Abstract

Wireless data centers (DCs) are enablers of re-configurable data center network (DCN) topologies by augmenting the cabling complexity and inflexibility of traditional wired DCs. In this paper, we propose an optical traffic grooming (TG) for mice flows (MFs) and elephant flows (EFs) in a wireless DCN which is interconnected with free-space optical (FSO) links operating on wavelength division multiplexing (WDM). Since handling the bandwidth-hungry EFs along with delay-sensitive MFs over the same network resources have undesirable consequences, proposed TG policy treat MFs and EFs separately.
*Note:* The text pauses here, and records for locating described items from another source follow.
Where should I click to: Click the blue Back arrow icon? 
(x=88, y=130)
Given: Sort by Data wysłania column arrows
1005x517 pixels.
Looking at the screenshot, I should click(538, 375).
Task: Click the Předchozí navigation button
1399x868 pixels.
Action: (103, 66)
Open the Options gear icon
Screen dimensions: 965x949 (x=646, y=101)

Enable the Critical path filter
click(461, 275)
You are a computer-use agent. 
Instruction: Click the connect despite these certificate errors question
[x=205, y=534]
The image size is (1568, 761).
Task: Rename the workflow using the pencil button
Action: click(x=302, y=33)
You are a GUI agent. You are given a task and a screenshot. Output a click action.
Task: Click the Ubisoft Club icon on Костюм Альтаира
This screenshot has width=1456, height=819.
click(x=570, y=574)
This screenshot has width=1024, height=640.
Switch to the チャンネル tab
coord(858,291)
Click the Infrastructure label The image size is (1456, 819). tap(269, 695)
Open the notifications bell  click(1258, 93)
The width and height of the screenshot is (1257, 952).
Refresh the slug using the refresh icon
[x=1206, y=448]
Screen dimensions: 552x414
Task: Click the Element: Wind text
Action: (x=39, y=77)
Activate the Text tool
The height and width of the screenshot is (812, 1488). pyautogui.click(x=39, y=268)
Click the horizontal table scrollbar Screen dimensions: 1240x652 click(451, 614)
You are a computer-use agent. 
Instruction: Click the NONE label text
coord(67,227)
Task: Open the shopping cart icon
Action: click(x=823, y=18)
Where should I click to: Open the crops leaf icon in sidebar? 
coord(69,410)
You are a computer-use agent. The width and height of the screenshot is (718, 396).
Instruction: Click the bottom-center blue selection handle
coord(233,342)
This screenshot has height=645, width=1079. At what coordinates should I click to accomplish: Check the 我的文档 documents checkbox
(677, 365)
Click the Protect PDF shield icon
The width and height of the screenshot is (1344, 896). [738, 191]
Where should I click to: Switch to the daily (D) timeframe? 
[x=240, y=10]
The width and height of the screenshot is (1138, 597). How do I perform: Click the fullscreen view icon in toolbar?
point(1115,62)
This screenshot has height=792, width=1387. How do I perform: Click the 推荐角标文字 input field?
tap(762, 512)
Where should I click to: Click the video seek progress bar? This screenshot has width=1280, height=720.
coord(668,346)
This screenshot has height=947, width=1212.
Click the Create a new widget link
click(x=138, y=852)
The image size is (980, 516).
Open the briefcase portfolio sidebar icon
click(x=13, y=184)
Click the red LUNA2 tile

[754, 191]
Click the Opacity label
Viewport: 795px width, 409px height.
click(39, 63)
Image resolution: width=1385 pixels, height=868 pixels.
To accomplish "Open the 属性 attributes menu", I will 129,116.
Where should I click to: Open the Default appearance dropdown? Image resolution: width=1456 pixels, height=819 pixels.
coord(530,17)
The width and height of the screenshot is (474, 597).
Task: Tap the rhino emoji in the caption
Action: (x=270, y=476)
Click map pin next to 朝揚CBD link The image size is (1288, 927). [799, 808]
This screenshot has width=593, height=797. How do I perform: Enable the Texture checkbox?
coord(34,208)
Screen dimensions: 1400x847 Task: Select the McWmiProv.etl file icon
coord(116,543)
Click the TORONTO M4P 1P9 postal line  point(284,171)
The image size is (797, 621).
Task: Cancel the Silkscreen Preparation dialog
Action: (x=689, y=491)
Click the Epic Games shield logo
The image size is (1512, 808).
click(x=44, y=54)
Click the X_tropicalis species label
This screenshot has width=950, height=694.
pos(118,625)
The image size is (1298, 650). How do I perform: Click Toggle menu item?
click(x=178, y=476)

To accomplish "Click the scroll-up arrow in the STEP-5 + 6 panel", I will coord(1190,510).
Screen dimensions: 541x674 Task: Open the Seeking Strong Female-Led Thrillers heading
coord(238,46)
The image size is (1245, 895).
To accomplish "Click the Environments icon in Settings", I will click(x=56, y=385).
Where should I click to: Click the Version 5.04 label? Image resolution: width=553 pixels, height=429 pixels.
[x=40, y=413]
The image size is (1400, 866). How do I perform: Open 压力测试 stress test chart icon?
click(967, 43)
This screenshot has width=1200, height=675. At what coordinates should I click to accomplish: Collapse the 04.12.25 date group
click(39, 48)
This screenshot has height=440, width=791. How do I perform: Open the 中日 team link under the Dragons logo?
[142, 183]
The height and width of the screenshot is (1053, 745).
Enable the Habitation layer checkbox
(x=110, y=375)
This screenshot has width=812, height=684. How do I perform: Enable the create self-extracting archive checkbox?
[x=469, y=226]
MFs/EFs destined to the same rack are groomed into larger rack-to-rack MF/EF flows over dedicated lightpaths whose routes and capacities are jointly determined taking the load balancing into account. Performance evaluations of proposed TG policy show a significant throughput improvement thanks to bandwidth efficient utilization of the wireless links. Therefore, proposed TG requires expeditious flow detection mechanisms which can immediately classify EFs with very high accuracy. Since these demands cannot be met by existing sampling and port- mirroring based solutions, we propose a lightweight and fast in-network flow detection (LightFD) mechanism. LightFD is designed as a module on the Virtual-Switch/Hypervisor, which detects EFs based on acknowledgment sequence number of flow packets. Emulation results show that LightFD can provide up to 110 times faster detection speeds than sampling-based methods with \%100 detection accuracy. We also demonstrate that the EF detection speed has a considerable impact on achievable EF throughput.